Along with not-for-profit organizations, the law provides for the involvement of families, self-help organizations, and trade unions, thus hinting at the intention of the legislature of extending the spectrum of organized bodies in charge of constructing the new social care system.

As to the actual relationships between public authorities and not-for-profit organizations, the latter appear to be regarded as stable and qualified partners, not only to supply social services but also to develop and organize them. In order to regulate the supply of services, the Act provides that the regional laws, which are required to implement the national law, will need to design proper contracting-out policies. These will have to allow for the full project implementation capacity of not-for-profit organizations, so as to respect their peculiar identity. In addition, city councils, on the basis of specific parameters, will be in charge of granting not-for-profit organizations operating in the field of social services the necessary authorization/formal evaluation that will enable them to run and manage housing for the elderly or residential care centers.

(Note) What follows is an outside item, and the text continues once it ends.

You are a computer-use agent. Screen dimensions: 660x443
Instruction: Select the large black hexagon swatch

7.2. From what has been discussed in the preceding paragraph, it follows that the role that not-for-profit organizations will play in the new social service provision scheme envisioned by the Act is quite significant. Not-for-profit organizations are called upon to actively participate in the definition of the new social care system and to implement it on the local level. In particular, not-for-profit organizations, given the experience accrued “in the field” and having a capacity for innovation, can actually play a crucial role in the planning and development of social services. Much will depend, of course, on the manner in which local authorities, at different levels, will consider the presence of not-for-profit organizations in the planning process. Indeed, if the latter are to be deemed as mere “passive” terminals of implementation, namely, as public office branches in disguise, their role will be insignificant. On the other hand, if their participation and potential are regarded as fruitful and highly relevant for the whole local community, not-for-profit organizations undoubtedly are going to experience a new era of development.

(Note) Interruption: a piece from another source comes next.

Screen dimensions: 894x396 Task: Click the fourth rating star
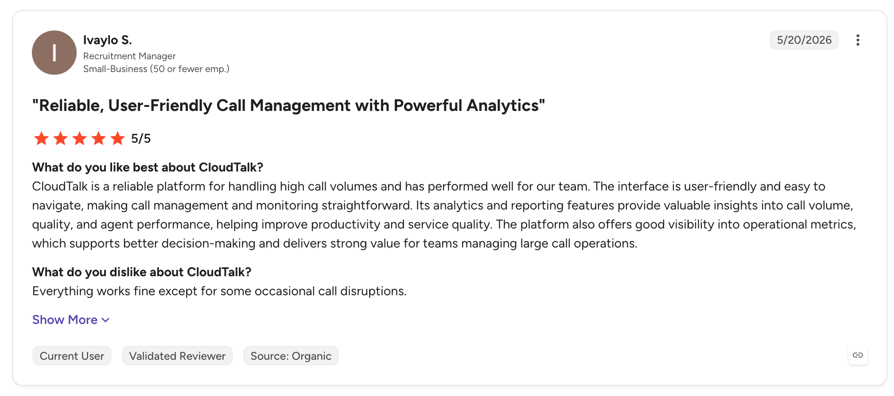(x=98, y=138)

However, the new perspective provided by the new legislation – already tangible in some parts of Italy – requires a more thorough awareness on the part of not-for-profit organizations. In fact, they are often more oriented to act as operating units “on behalf” of public administration, rather than acting as a direct and organized expression of civil society. Such an orientation has a great deal of influence on the ways by which social services are contracted out by local authorities. The authorities are much interested in saving money and therefore, they tend to entrust the management of one service to the not-for-profit organization which offers the lowest price in a tender. The new law intends to overcome these tendencies by providing for specifications other than price alone as relevant to a winning bid (section 5 (2)), which should allow for a better allocation of services and a greater effectiveness of delivery by not-for-profit organizations. Finally, the Act make the public authorities specifically responsible for the promotion of actions to support and qualify not-for-profit organizations for social service contracts, also by means of training policies and favored access to European Funds.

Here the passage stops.